Die Polizeigewerkschaften sprechen sich ebenfalls für die Vorratsdatenspeicherung aus. Der Vize-Bundeschef der Gewerkschaft der Polizei (GdP), Michael Mertens, sagte der „Neuen Osnabrücker Zeitung“: „Der Täterschutz darf nicht vor den Opferschutz gehen. Wir
müssen Freiheiten beim Datenschutz aufgeben, um Kindern solche
Taten zu ersparen.“ Die Vorratsdatenspeicherung sei „ein richtiger Schritt in die richtige Richtung“.

Auch der Vorsitzende der Deutschen Polizeigewerkschaft, Rainer Wendt, sagte der „NOZ“: „Wir brauchen eine Vorratsdatenspeicherung, um in die digitale Vergangenheit von Tatverdächtigen schauen zu können.“ In Deutschland ist die gesetzliche Mindestspeicherpflicht der
Telekommunikationsanbieter ausgesetzt, nachdem das
Bundesverfassungsgericht sie gekippt hatte.

Ermittler hatten am Montag über brutalsten Missbrauch von Kindern berichtet, das jüngste Opfer war einen Monat alt. Hauptbeschuldigter ist ein 44-Jähriger aus Wermelskirchen, der seine Dienste als Babysitter im Internet angeboten und sich so seinen Opfern genähert haben soll. Mit Dutzenden weiteren Männern habe er zudem kinderpornografische Bilder und Videos von „unvorstellbarer Brutalität“ getauscht. Bislang wurden 73 Verdächtige und 33 Opfer identifiziert. Ermittler hatten von einer neuen Dimension der Brutalität gesprochen. Es handele sich um brutalste Vergewaltigungen.

Eine Spur des Hauptbeschuldigten im Fall Wermelskirchen war schon bei den Ermittlungen zum Münsteraner Missbrauchskomplex aufgetaucht. Der Haupttäter im Münsteraner Fall hatte den in der Schweiz ansässigen Messengerdienst „Wire“ genutzt, um mit ihm zu kommunizieren.

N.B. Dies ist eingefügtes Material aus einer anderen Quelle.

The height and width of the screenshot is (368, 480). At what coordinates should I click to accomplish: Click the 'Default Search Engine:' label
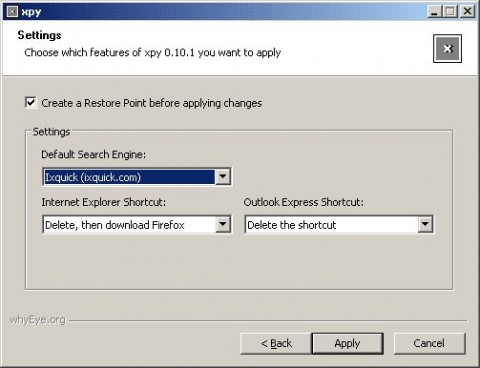click(x=94, y=155)
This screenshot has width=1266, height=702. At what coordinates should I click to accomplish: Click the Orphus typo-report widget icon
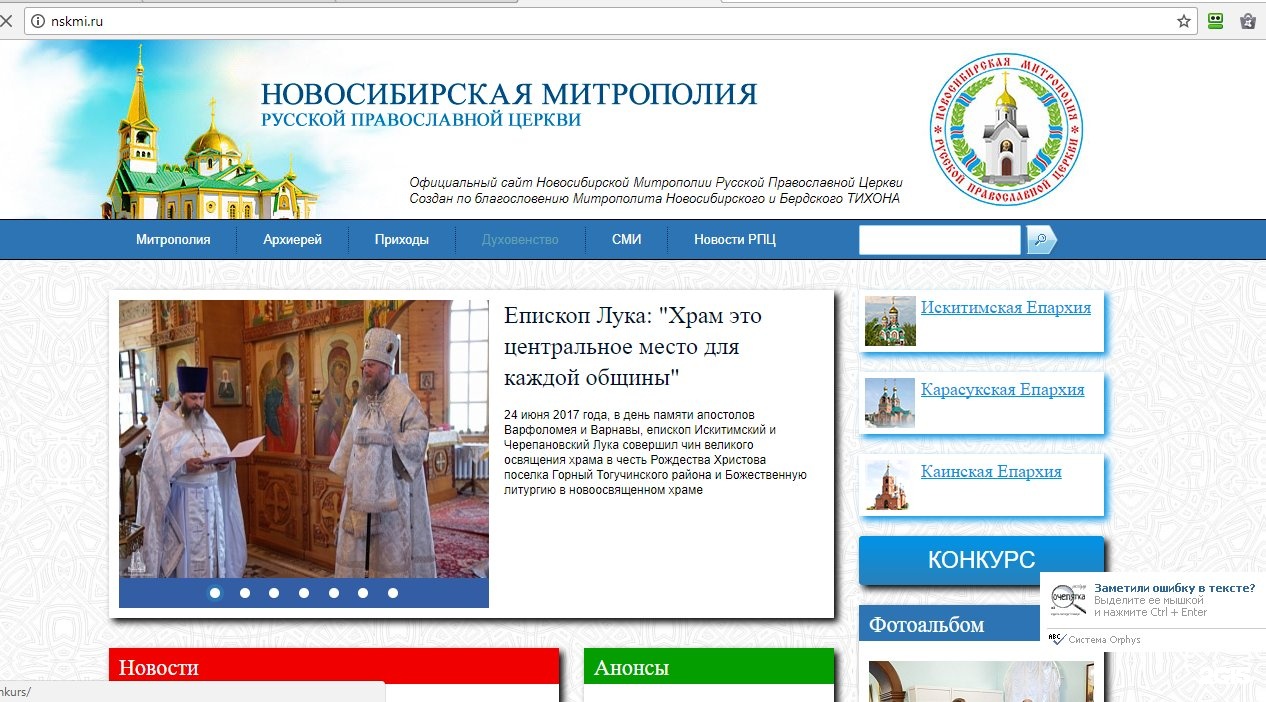point(1068,599)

Ein Rechtshilfeersuchen an die Schweiz sei aber ohne Erfolg geblieben: Die IP-Adressen, die den Wermelskirchener möglicherweise hätten überführen können, seien nicht übermittelt worden, teilte das NRW-Innenministerium am Dienstag auf dpa-Anfrage mit.

Die Unabhängige Beauftragte der Bundesregierung für Fragen des sexuellen Kindesmissbrauchs, Kerstin Claus, hatte ebenfalls angemahnt, Datenschutz und Kinderschutz besser in Einklang zu bringen. Der Kinderschutz dürfe „nicht immer hinten anstehen“.